LUCKNOW: After the Central Bureau of Investigation (CBI) inquiry, it now seems to be the turn of the National Projects Construction Corporation (NPCC), a government of India enterprise, to legally challenge the UP government for stopping release of payments against the work done by it on the controversial Rs 175 crore Taj Trapezium Zone (TTZ) project.
The NPCC has filed a writ before the Lucknow bench of the Allahabad High Court seeking to quash the state government order of June 19, 2003 to stop the work on the project and the release of money against the work already done by it. The writ which has been admitted by the court is listed for hearing in the third week of August. However, the court has entertained the plea for release of fund but has left the issue relating to resumption of work. The court in its observation said that the issue should be left to the Supreme Court, which is directly monitoring the project.
The NPCC has so far received a sum of Rs 17 crore from the state government in two instalments on November 8 and November 23 in 2002. Thereafter, no fund has been released following the controversy over the project and the subsequent Supreme Court order to CBI to set up an inquiry.

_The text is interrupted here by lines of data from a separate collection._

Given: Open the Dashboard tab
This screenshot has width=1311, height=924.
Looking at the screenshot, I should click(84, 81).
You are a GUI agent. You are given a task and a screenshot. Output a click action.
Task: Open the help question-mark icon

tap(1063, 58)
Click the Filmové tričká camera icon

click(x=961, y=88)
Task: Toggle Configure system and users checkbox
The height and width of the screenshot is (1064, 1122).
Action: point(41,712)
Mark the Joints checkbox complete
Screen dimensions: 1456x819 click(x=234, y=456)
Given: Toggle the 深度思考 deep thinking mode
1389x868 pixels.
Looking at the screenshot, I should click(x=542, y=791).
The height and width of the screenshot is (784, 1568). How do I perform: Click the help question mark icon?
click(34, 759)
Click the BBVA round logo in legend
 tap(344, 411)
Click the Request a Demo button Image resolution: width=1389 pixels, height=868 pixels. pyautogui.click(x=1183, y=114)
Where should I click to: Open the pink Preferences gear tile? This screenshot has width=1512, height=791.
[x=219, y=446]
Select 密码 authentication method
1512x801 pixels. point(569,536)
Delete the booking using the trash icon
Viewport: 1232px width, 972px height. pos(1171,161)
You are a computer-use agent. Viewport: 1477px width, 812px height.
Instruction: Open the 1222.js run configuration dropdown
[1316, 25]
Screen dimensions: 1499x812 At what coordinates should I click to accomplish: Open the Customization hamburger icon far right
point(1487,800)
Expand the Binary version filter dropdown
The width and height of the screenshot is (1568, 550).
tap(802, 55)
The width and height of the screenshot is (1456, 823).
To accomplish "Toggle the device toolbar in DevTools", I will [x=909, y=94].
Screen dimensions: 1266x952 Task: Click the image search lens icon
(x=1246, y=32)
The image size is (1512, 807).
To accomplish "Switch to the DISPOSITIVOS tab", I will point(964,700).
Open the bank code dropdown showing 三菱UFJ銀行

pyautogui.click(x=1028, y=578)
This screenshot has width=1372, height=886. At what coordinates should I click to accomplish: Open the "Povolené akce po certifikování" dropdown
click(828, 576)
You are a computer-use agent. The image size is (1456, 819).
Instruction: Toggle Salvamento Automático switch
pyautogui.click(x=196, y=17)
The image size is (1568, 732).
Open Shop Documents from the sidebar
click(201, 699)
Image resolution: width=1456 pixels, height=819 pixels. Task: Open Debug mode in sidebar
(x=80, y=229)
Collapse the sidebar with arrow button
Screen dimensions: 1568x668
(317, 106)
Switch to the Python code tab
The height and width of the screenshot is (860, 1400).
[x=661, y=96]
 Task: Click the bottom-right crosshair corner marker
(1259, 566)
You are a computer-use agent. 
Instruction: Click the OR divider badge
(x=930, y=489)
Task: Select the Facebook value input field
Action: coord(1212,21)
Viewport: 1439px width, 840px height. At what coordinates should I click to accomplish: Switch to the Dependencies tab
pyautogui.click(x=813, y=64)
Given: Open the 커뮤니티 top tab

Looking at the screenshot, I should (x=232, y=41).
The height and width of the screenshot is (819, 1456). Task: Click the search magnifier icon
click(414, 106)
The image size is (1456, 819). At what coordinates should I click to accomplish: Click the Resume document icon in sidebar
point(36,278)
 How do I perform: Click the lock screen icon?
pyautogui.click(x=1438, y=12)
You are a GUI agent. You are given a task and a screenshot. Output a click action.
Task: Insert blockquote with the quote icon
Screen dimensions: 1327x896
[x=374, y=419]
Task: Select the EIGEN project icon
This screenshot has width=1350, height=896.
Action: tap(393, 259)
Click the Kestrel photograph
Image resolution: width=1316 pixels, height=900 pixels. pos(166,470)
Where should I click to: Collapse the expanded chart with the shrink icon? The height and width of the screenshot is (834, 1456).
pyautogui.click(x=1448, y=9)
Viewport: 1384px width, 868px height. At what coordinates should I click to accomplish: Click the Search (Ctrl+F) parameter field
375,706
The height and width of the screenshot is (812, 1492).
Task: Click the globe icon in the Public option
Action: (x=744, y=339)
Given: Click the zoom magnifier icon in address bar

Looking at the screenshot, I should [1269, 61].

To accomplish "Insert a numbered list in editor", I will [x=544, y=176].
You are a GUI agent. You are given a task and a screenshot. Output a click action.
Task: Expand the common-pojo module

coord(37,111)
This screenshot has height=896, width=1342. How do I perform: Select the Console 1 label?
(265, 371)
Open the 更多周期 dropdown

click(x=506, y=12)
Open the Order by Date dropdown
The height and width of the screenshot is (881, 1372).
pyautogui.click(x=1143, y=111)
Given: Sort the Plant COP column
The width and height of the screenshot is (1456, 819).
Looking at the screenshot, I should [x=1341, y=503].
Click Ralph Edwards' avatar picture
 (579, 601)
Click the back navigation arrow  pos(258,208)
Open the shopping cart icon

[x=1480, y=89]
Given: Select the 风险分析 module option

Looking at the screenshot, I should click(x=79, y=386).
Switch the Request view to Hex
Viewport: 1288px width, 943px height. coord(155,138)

The NPCC in its writ has pleaded that the government’s order for stopping the payments to it was totally illegal, arbitrary, unjustified and unreasonable and therefore it was liable to be set aside.
In the writ, counsel LP Mishra, has prayed that his client, the NPCC was not at fault at all, as it executed the work assigned to it after the clearance of the government and hence stopping payment was nothing but a case of harassment.
The NPCC was engaged by the mission management board (MMB) set up under the chairmanship of chief secretary, UP following the Supreme Court order dated 31/5/1999 in the case of MC Mehta versus Union of India and others in 1996 for environment improvement and protection of Taj Mahal. The MMB at its meeting held in Agra on August 4, 2002 approved the Taj heritage corridor project and assigned it to the NPCC, which prepared the techno feasibility report and the detailed project report for it on November 1, 2002.
Another meeting of the MMB was held on October 12,2002 again in Agra in which it approved the estimates submitted by the NPCC. The NPCC on February 2, 2003 asked for a Rs 50 crore for carrying out the work smoothly and in a systematic manner. But as against this, the government had released only Rs 17 crore.